(Stored data)
━━━━

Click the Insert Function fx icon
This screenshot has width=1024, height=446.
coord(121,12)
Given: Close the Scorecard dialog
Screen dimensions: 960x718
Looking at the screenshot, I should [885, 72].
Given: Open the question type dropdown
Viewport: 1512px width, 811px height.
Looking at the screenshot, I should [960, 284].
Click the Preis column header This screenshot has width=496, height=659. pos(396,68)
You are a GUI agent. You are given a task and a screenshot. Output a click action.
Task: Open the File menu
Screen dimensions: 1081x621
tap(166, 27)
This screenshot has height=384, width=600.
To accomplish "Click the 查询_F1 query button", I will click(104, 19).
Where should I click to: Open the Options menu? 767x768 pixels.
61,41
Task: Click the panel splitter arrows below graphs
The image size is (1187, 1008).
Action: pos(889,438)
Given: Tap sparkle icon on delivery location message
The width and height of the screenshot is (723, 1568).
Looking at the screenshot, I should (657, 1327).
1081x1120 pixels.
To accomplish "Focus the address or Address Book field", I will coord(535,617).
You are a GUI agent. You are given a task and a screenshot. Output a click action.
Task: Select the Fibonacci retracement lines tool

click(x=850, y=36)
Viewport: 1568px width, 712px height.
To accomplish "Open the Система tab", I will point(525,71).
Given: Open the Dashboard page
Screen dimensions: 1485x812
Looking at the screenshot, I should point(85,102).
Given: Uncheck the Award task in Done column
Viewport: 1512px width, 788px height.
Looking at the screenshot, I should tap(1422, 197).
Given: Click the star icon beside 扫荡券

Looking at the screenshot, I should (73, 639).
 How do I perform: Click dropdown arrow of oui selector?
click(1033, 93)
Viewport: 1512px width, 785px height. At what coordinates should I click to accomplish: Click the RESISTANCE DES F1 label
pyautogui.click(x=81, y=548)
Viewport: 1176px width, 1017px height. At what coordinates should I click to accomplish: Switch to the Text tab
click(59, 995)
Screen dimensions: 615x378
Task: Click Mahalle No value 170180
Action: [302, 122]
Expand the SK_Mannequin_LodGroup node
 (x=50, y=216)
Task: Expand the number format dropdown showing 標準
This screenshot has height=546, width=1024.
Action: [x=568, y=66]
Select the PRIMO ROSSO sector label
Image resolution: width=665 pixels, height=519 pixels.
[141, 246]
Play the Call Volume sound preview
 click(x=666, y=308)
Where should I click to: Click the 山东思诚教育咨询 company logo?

━━━━

● Directions for this task: Each of the records is to be written out again exactly.

● Answer:
Click the Insert Function fx icon
This screenshot has width=1024, height=446.
coord(121,12)
Given: Close the Scorecard dialog
Screen dimensions: 960x718
Looking at the screenshot, I should [885, 72].
Given: Open the question type dropdown
Viewport: 1512px width, 811px height.
Looking at the screenshot, I should [960, 284].
Click the Preis column header This screenshot has width=496, height=659. pos(396,68)
You are a GUI agent. You are given a task and a screenshot. Output a click action.
Task: Open the File menu
Screen dimensions: 1081x621
tap(166, 27)
This screenshot has height=384, width=600.
To accomplish "Click the 查询_F1 query button", I will click(104, 19).
Where should I click to: Open the Options menu? 767x768 pixels.
61,41
Task: Click the panel splitter arrows below graphs
The image size is (1187, 1008).
Action: pos(889,438)
Given: Tap sparkle icon on delivery location message
The width and height of the screenshot is (723, 1568).
Looking at the screenshot, I should (657, 1327).
1081x1120 pixels.
To accomplish "Focus the address or Address Book field", I will coord(535,617).
You are a GUI agent. You are given a task and a screenshot. Output a click action.
Task: Select the Fibonacci retracement lines tool

click(x=850, y=36)
Viewport: 1568px width, 712px height.
To accomplish "Open the Система tab", I will point(525,71).
Given: Open the Dashboard page
Screen dimensions: 1485x812
Looking at the screenshot, I should point(85,102).
Given: Uncheck the Award task in Done column
Viewport: 1512px width, 788px height.
Looking at the screenshot, I should tap(1422, 197).
Given: Click the star icon beside 扫荡券

Looking at the screenshot, I should (73, 639).
 How do I perform: Click dropdown arrow of oui selector?
click(1033, 93)
Viewport: 1512px width, 785px height. At what coordinates should I click to accomplish: Click the RESISTANCE DES F1 label
pyautogui.click(x=81, y=548)
Viewport: 1176px width, 1017px height. At what coordinates should I click to accomplish: Switch to the Text tab
click(59, 995)
Screen dimensions: 615x378
Task: Click Mahalle No value 170180
Action: [302, 122]
Expand the SK_Mannequin_LodGroup node
 (x=50, y=216)
Task: Expand the number format dropdown showing 標準
This screenshot has height=546, width=1024.
Action: [x=568, y=66]
Select the PRIMO ROSSO sector label
Image resolution: width=665 pixels, height=519 pixels.
[141, 246]
Play the Call Volume sound preview
 click(x=666, y=308)
Where should I click to: Click the 山东思诚教育咨询 company logo?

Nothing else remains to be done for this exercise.